Instructions to follow: Reproduce the material from the line containing "Click the search field" through the line containing "(x=52, y=284)", substituting "dictionary" for "thesaurus" and leaving everything else unchanged. Give only those lines.

....

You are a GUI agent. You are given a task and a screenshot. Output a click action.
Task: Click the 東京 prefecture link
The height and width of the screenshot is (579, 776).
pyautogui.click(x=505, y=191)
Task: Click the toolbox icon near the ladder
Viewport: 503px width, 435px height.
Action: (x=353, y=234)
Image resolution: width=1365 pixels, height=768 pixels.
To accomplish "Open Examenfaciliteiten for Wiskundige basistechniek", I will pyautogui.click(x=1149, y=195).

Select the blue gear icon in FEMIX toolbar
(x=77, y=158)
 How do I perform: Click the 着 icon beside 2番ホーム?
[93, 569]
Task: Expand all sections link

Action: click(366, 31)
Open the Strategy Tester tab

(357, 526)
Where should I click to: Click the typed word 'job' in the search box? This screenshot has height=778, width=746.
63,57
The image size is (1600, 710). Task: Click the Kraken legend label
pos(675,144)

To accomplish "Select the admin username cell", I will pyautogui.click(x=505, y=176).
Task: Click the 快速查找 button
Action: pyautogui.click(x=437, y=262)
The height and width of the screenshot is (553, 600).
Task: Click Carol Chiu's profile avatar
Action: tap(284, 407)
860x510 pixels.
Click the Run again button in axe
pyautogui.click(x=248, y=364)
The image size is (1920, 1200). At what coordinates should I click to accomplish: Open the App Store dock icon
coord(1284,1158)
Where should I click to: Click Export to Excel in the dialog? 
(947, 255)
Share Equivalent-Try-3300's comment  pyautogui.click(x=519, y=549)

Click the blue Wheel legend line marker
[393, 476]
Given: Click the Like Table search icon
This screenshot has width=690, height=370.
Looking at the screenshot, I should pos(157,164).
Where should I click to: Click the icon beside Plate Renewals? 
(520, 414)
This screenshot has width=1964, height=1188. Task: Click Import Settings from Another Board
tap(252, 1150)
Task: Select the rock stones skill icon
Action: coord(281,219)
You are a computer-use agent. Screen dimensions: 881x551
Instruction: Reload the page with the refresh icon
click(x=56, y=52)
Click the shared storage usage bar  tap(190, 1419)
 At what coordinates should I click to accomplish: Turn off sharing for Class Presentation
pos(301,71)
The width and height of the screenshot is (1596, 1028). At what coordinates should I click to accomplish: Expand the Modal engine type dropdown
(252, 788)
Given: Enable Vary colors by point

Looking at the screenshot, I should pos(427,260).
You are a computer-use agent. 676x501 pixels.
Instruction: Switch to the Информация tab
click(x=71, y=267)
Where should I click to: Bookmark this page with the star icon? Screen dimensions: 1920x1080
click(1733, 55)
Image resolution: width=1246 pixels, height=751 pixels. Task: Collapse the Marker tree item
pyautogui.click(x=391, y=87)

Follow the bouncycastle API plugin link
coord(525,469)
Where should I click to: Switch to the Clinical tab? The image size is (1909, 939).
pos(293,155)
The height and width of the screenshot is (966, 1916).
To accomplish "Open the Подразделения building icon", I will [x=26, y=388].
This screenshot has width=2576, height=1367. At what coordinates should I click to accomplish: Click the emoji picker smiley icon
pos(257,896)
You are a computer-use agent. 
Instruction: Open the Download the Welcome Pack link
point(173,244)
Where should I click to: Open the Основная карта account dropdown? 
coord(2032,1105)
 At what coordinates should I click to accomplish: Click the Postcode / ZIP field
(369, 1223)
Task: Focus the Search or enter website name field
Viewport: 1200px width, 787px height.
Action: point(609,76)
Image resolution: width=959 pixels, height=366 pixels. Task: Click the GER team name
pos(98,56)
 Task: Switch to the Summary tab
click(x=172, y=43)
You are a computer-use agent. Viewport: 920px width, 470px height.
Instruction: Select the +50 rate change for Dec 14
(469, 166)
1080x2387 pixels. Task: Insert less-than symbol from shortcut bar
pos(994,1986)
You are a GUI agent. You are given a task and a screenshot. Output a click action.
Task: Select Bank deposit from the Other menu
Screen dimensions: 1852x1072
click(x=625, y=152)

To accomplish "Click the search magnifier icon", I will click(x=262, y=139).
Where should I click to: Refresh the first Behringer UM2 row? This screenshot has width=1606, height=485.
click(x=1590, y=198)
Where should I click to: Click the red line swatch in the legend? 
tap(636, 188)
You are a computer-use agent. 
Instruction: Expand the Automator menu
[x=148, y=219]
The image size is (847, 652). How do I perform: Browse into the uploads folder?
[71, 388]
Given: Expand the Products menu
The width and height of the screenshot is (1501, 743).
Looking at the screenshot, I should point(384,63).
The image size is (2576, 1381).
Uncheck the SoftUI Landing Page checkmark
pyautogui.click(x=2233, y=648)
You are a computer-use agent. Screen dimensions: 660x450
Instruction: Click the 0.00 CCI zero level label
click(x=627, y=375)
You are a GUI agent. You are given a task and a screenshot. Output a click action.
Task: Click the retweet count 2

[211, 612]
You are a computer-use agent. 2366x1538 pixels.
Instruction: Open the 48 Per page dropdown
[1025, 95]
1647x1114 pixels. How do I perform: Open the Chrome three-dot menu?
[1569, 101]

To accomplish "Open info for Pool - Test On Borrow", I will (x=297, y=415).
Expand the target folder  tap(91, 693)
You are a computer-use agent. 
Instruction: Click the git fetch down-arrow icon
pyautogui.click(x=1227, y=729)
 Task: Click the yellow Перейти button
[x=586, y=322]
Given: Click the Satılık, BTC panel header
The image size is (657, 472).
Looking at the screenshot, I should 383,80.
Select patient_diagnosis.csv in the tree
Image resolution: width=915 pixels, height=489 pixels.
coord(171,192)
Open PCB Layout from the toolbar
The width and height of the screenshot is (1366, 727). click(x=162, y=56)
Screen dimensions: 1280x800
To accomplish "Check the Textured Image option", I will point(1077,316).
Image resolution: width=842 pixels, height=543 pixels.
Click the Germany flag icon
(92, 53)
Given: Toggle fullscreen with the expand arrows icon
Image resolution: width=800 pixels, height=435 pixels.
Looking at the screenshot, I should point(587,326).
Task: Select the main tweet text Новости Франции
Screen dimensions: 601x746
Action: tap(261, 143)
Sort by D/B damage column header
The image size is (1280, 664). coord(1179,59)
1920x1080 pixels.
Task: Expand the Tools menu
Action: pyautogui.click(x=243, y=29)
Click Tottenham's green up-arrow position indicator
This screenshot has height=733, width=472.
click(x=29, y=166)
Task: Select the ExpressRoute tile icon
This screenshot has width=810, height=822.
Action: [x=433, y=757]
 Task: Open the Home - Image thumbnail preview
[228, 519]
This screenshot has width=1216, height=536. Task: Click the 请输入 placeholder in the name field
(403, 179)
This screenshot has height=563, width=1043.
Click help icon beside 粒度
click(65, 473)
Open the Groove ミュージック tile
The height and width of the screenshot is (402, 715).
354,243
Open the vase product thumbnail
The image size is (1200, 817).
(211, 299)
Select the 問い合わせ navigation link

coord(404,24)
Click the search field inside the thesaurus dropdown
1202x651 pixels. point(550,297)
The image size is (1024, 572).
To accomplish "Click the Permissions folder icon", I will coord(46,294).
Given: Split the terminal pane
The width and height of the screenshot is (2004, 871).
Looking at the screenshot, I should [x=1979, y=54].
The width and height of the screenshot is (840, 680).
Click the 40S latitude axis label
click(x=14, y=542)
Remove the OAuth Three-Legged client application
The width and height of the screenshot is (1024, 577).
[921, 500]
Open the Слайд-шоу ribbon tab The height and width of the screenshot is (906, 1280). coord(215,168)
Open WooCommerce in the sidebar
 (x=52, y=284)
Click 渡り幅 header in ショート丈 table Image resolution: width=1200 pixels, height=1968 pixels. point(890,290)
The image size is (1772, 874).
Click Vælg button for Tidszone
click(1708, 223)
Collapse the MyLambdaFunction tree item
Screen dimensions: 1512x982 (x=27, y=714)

....

Response below:
Click the search field inside the dictionary dropdown
1202x651 pixels. point(550,297)
The image size is (1024, 572).
To accomplish "Click the Permissions folder icon", I will coord(46,294).
Given: Split the terminal pane
The width and height of the screenshot is (2004, 871).
Looking at the screenshot, I should [x=1979, y=54].
The width and height of the screenshot is (840, 680).
Click the 40S latitude axis label
click(x=14, y=542)
Remove the OAuth Three-Legged client application
The width and height of the screenshot is (1024, 577).
[921, 500]
Open the Слайд-шоу ribbon tab The height and width of the screenshot is (906, 1280). coord(215,168)
Open WooCommerce in the sidebar
 (x=52, y=284)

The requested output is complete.